**The task**
Extract, exactly as written, the line that contains "Given: Select the Text content type icon" and all lines after it through the end of the records. Omit pictures.

**Provided data**
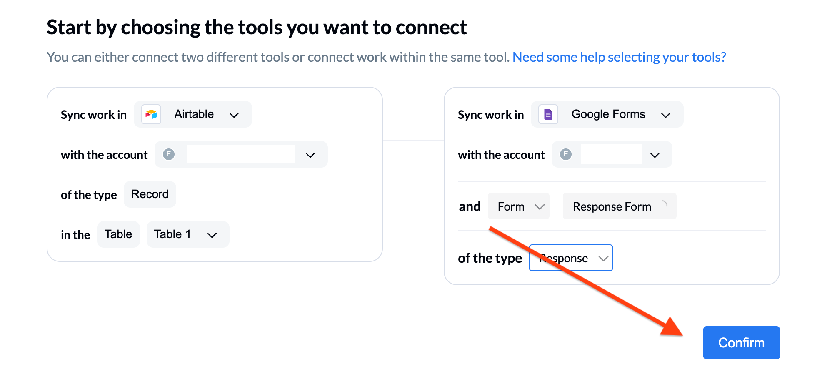Open the Google Forms account selector

pyautogui.click(x=655, y=155)

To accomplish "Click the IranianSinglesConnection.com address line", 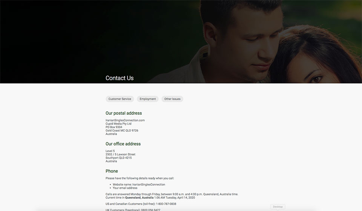I will click(125, 120).
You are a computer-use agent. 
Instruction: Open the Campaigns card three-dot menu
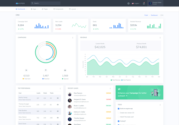pyautogui.click(x=73, y=38)
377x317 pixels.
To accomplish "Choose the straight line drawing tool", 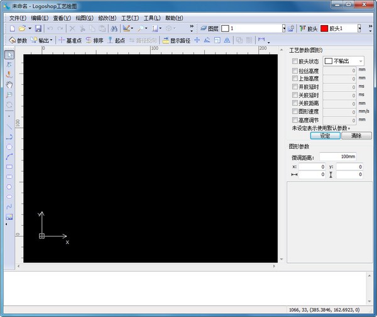I will (x=9, y=126).
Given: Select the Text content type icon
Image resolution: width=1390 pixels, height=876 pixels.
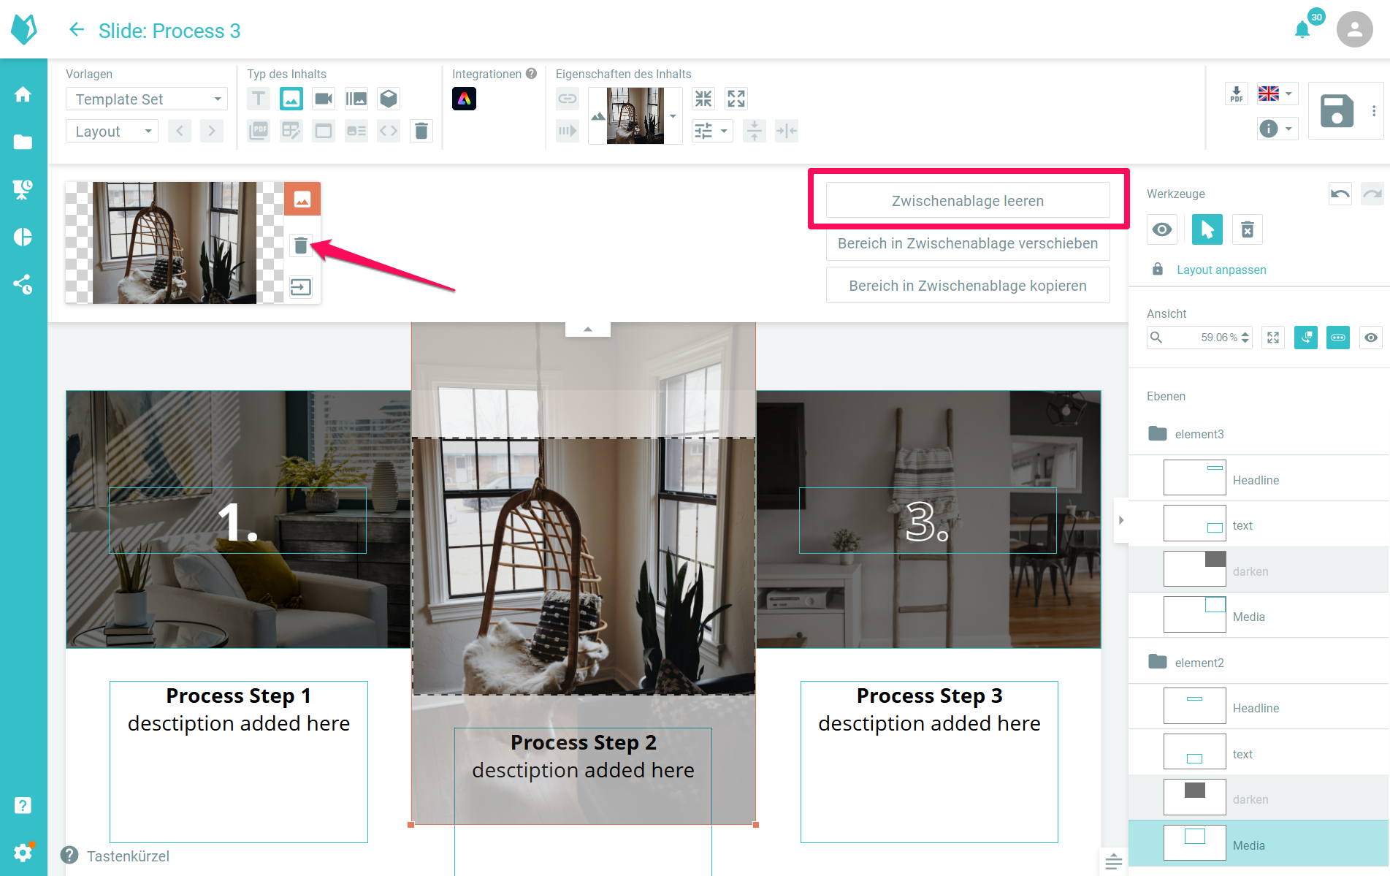Looking at the screenshot, I should [x=259, y=99].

**Exercise output**
Given: Select the Text content type icon
Image resolution: width=1390 pixels, height=876 pixels.
Looking at the screenshot, I should [x=259, y=99].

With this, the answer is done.